While a lot more than camera gear goes into making those movies look the way they do, the fact that professional filmmakers are using cameras that many of us keep in our pockets is a pretty encouraging sign when it comes to what we should be able to produce.
I wanted to test out just what you can do to improve your phone’s photo- and video-taking abilities, so I tried out a few different things: some add-on lenses, a microphone, and a stabilizer. You can see the results in the video above.
One thing I was particularly interested in was add-on lenses, which fit on top of your phone’s existing lens to provide a different field of view and potentially even better image quality. The best known of these come from Moment, but Moment’s lenses are expensive — they’re around $90 to $100. So I also tried out some cheaper lenses from no-name companies on Amazon.
It turns out, you really do get what you pay for. Here’s some of the differences:
Left: Ztylus Switch 6 fisheye lens / Right: Moment 2nd gen superfish lens (photos taken a few hours apart)

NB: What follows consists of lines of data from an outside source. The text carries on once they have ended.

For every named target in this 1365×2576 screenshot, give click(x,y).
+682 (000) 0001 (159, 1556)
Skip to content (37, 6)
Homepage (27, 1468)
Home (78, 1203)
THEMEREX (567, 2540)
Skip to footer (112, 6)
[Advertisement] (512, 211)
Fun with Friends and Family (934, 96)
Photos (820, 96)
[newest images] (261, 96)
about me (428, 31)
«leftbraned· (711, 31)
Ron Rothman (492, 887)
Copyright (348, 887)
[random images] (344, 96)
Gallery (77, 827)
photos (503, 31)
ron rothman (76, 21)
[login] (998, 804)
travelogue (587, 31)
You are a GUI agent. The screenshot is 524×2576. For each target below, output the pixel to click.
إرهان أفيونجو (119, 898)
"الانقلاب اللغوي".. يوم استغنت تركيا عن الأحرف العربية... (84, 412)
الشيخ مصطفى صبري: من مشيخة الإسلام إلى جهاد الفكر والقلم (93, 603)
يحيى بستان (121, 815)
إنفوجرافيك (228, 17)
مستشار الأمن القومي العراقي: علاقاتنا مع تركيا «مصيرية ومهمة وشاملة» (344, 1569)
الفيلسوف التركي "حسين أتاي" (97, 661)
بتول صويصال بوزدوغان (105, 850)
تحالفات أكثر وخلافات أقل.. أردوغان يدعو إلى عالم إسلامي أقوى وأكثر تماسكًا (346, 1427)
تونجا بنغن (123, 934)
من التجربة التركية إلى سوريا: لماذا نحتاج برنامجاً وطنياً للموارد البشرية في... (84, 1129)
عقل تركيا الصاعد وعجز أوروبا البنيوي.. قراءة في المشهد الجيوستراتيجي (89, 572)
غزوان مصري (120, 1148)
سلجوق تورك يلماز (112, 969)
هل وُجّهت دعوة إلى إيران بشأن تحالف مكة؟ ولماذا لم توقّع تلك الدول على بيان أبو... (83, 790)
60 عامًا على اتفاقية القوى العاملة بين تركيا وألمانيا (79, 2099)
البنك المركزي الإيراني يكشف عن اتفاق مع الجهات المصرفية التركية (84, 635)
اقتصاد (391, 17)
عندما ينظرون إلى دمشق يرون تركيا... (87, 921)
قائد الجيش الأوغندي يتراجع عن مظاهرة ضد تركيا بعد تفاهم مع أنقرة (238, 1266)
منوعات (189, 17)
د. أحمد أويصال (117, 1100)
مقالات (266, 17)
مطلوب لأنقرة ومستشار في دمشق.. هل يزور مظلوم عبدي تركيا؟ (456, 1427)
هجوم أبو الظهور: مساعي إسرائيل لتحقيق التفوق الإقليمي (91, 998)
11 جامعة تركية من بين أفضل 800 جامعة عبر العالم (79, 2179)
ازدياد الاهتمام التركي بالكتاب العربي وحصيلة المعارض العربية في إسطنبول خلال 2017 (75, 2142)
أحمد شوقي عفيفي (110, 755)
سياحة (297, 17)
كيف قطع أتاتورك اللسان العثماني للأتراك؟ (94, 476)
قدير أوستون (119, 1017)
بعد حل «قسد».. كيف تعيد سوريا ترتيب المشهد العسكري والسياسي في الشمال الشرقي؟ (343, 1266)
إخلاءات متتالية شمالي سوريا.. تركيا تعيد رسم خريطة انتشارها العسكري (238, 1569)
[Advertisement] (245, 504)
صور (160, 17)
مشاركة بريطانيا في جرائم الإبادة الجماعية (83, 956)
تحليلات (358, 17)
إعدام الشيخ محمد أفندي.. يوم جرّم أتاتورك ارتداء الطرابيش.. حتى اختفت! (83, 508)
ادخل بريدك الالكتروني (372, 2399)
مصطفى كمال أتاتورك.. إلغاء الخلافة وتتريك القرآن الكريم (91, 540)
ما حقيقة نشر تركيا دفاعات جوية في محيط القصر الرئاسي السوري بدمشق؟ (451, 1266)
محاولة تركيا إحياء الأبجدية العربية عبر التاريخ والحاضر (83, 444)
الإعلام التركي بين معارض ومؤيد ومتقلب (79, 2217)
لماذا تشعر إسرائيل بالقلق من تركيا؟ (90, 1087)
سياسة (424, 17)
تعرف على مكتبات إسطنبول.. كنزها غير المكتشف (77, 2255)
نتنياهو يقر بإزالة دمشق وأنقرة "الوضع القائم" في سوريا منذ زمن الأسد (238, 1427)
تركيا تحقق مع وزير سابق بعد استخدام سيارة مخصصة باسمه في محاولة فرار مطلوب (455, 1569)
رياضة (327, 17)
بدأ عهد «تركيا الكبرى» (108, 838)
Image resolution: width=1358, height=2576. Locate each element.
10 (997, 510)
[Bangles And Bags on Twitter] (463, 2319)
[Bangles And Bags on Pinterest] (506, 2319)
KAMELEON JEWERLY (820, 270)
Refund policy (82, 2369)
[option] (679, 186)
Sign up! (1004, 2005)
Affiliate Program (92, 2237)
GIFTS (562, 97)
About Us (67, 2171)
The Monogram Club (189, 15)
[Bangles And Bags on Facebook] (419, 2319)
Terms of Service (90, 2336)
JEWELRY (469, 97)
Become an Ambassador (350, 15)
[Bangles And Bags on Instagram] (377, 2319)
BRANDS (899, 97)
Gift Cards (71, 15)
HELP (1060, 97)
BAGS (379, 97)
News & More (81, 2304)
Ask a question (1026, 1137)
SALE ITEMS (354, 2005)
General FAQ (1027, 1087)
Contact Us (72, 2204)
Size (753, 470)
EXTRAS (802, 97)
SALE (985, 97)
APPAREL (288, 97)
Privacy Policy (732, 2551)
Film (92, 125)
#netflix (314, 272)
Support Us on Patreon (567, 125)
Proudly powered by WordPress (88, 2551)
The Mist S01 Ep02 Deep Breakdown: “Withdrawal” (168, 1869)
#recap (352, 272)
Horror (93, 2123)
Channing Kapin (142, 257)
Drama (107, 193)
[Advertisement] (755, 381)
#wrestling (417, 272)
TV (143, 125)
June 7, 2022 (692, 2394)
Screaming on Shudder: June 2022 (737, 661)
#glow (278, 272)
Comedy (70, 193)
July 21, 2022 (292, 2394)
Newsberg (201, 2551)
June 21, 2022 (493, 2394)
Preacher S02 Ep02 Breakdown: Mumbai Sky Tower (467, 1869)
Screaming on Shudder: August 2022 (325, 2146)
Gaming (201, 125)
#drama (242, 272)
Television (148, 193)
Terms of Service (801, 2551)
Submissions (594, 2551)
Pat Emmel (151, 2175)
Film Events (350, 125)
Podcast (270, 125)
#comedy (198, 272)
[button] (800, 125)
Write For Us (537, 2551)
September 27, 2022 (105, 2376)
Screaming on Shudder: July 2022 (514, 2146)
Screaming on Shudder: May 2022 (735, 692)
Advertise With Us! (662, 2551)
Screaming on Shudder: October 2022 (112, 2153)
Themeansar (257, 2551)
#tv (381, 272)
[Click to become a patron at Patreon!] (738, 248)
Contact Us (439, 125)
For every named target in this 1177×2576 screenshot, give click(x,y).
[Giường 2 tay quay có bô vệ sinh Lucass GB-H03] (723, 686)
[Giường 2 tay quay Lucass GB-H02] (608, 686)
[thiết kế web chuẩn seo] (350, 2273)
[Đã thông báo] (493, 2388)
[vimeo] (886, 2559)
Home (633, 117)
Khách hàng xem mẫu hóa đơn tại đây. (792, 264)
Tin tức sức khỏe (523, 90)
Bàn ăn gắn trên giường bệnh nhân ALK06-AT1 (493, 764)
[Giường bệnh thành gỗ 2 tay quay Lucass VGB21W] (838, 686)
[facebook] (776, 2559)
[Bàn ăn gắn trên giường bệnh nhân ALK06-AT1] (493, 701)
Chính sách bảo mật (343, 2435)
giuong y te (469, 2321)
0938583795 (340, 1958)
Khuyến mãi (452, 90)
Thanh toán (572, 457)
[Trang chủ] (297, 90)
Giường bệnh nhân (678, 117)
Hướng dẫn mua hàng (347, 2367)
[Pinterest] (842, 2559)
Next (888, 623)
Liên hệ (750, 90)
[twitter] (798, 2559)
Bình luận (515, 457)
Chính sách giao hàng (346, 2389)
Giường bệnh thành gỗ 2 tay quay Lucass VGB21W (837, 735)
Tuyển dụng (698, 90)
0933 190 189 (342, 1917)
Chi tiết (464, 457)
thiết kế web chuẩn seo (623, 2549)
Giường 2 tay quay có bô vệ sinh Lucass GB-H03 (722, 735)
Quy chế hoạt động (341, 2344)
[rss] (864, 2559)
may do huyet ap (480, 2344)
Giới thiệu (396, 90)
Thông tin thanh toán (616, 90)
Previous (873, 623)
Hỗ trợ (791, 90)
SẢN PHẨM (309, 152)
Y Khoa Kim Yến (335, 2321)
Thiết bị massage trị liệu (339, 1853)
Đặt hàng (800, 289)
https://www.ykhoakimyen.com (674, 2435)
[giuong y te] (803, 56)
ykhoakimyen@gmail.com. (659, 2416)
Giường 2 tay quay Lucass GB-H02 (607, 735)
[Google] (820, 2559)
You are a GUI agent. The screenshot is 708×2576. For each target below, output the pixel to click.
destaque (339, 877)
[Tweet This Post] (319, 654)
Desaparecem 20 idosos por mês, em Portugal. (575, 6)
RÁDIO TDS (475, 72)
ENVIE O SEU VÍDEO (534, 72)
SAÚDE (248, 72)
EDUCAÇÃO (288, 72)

Macro shot of tree notch. Left: Amir clip-on lens / Right: Moment 2nd gen macro lens
Left: Ztylus Switch 6 tele / Right: Moment 2nd gen tele
So yeah, if you’re serious about getting more out of your phone’s camera, those photos should make it obvious that it’s worth paying more — in all cases, Moment’s lenses were brighter, sharper, and nicer to look at. That said, if you’re just curious about what add-on lenses can do and want to explore some fun effects, I don’t think you’d be too upset with the cheap lenses, so long as you don’t spend much more than $10. The three-lens kit that I got was only $12, and I probably got $12 of fun out of it. I just wouldn’t shoot anything too important with them.